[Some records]
== == ==

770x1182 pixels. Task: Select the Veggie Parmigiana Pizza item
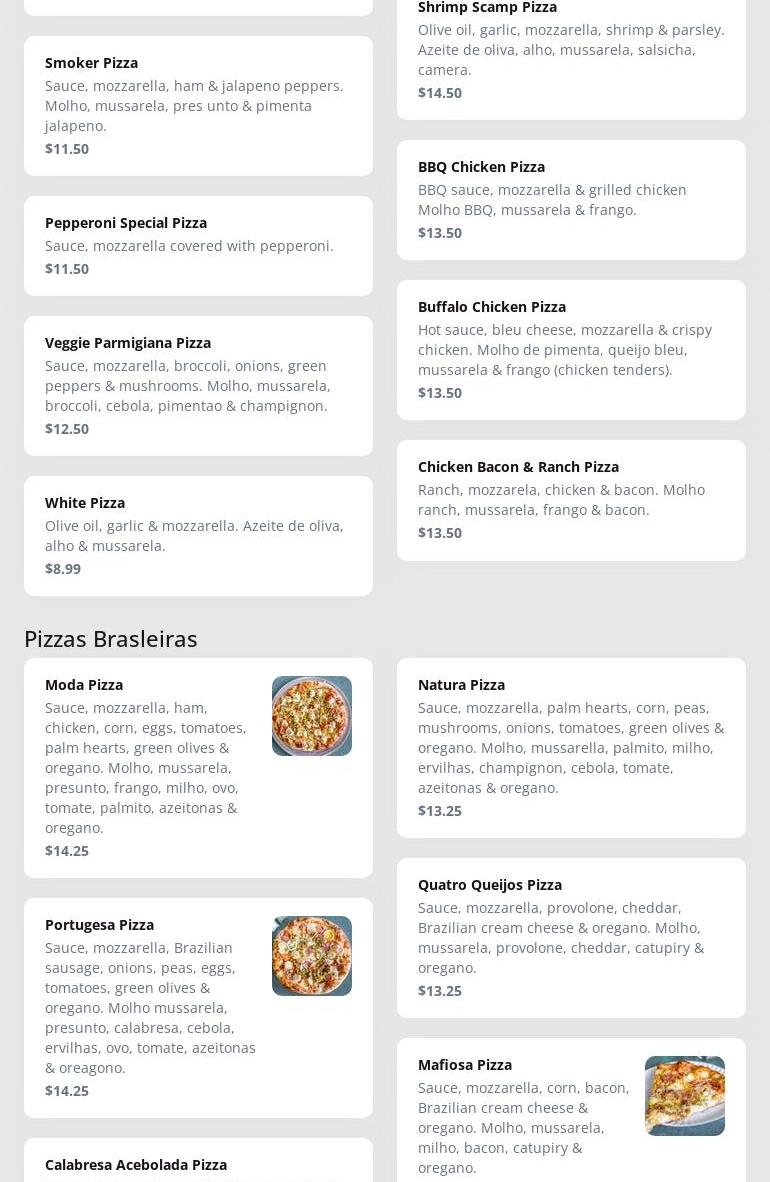(x=198, y=385)
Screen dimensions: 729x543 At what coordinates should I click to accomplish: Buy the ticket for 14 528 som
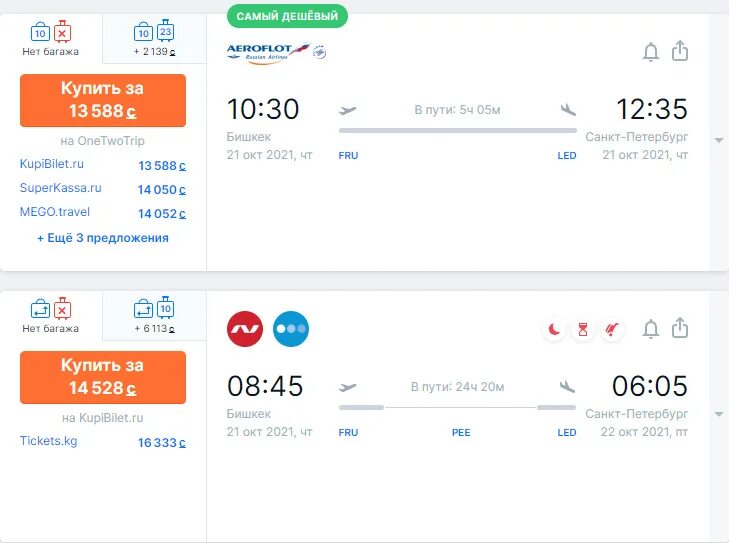click(x=103, y=377)
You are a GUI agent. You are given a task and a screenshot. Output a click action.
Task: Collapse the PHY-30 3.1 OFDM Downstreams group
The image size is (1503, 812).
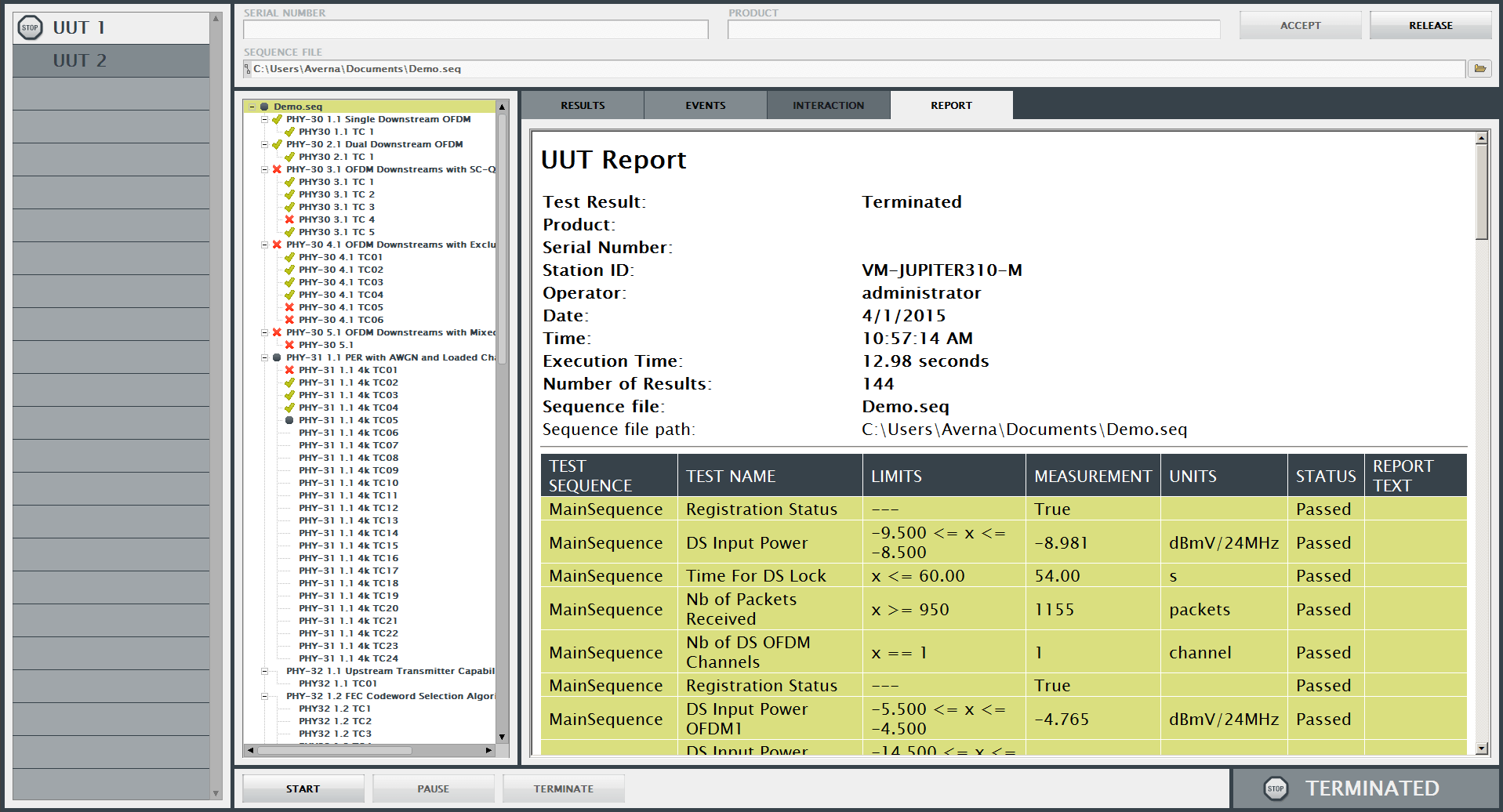[264, 169]
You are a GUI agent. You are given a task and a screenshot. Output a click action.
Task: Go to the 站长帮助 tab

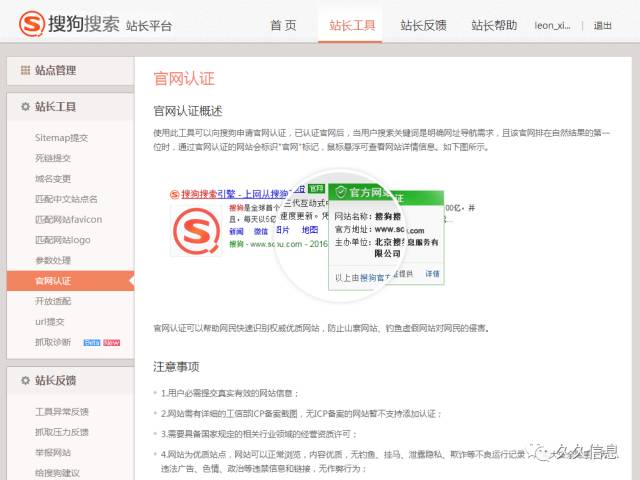click(494, 26)
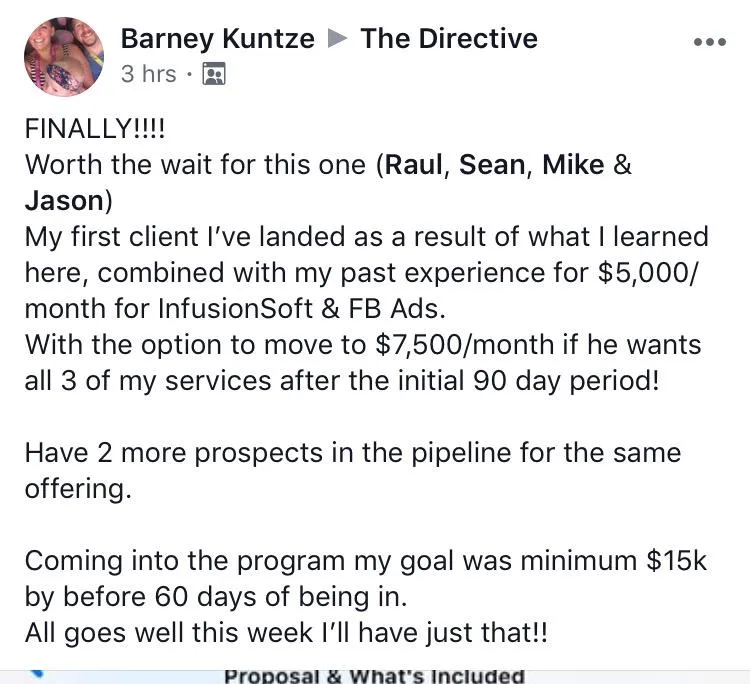The image size is (750, 684).
Task: Click the group audience privacy icon
Action: coord(213,74)
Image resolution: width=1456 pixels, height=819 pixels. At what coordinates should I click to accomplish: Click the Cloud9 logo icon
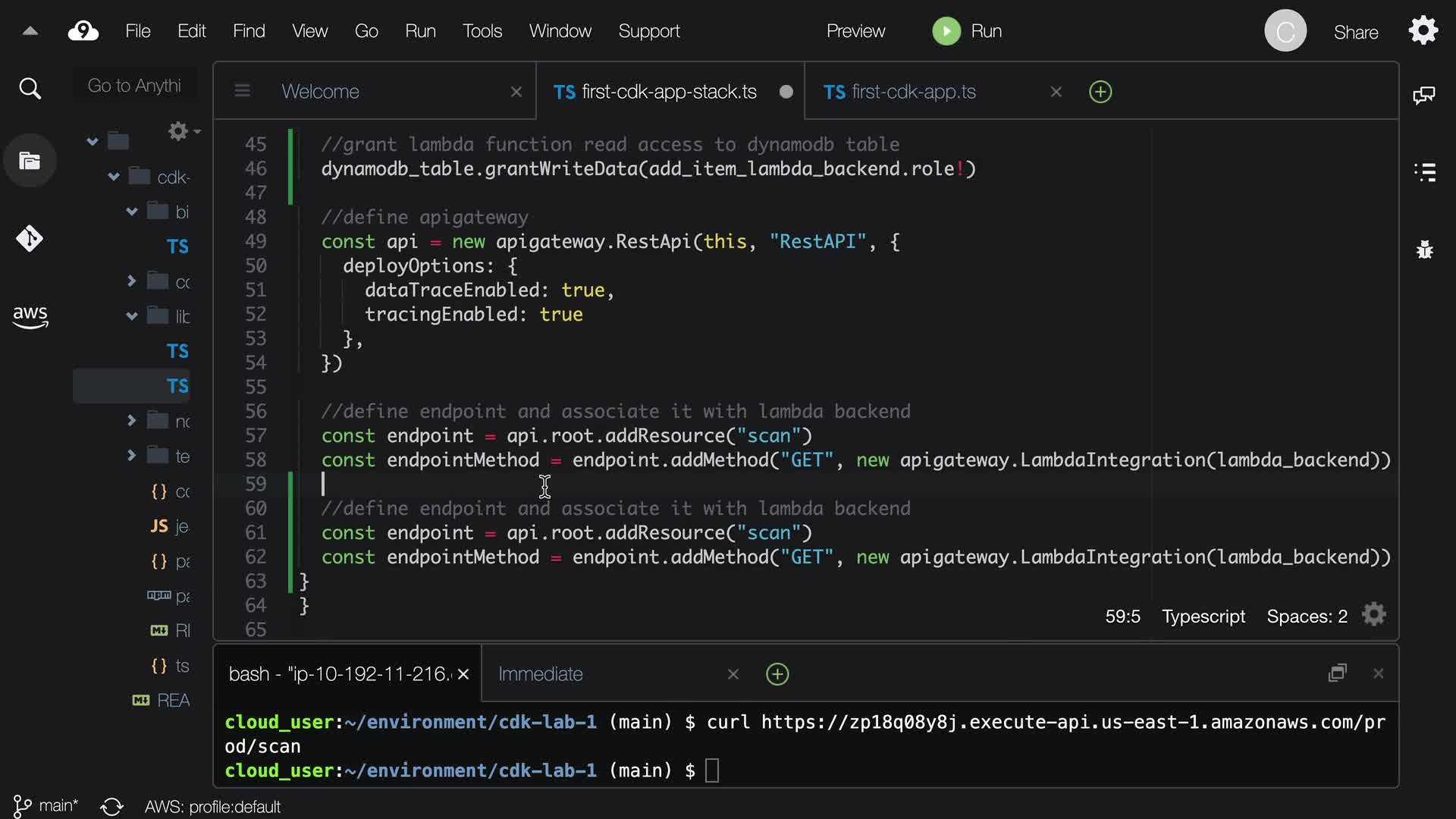[83, 31]
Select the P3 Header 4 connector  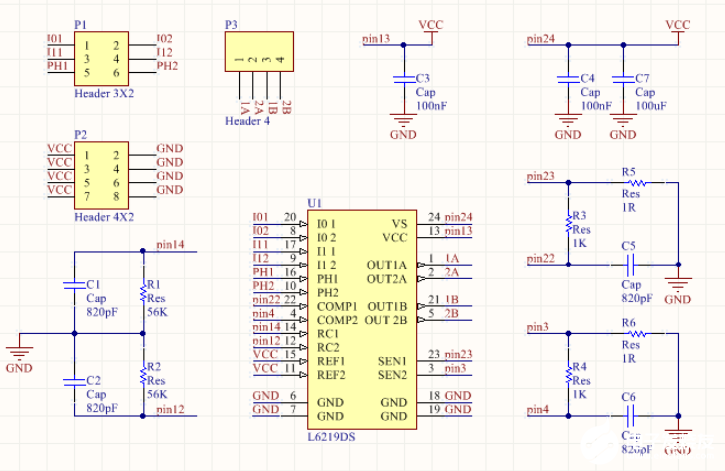click(x=259, y=51)
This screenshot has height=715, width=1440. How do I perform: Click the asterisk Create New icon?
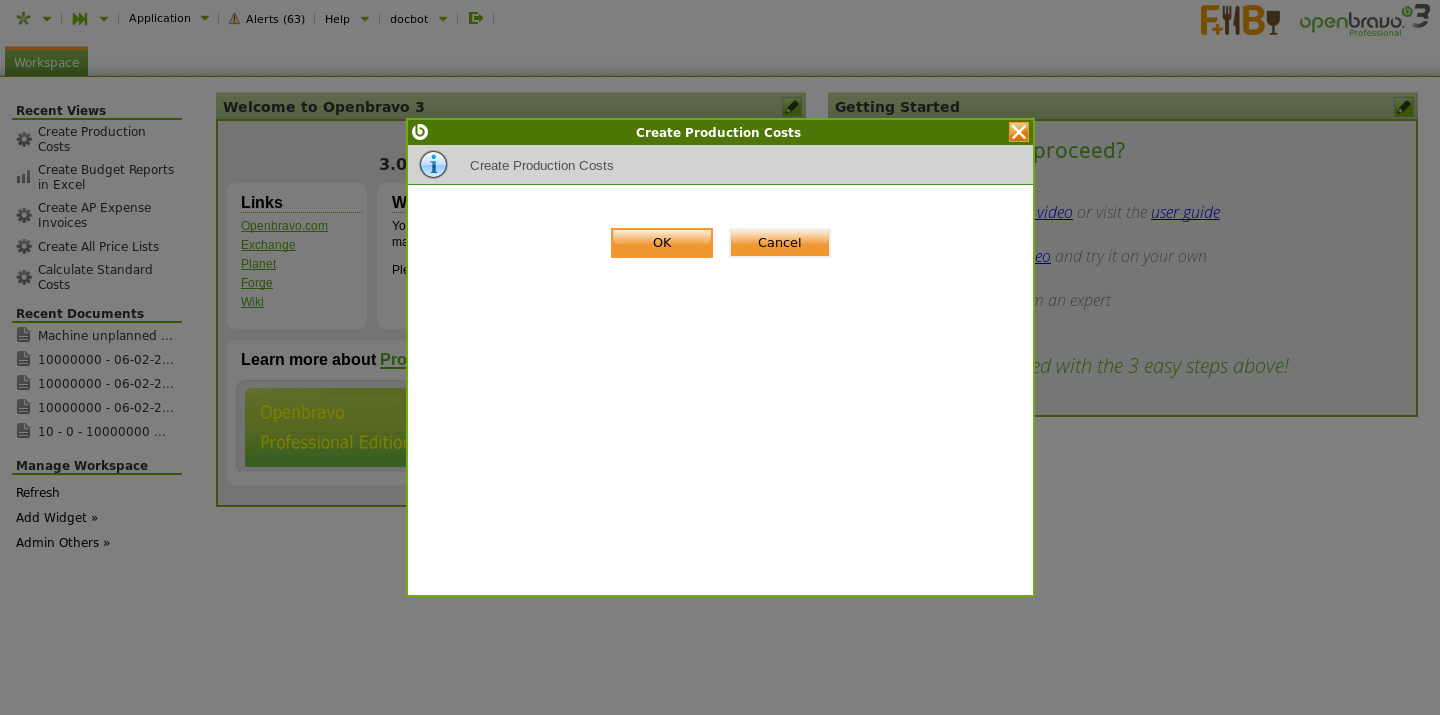click(x=23, y=18)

== == ==

Task goal:
Edit the data from the line with "This screenshot has" through the end, replacing "asterisk" with "star" and leaving all else unchanged. Leave the pictures out.

Written solution:
This screenshot has height=715, width=1440. How do I perform: Click the star Create New icon?
click(x=23, y=18)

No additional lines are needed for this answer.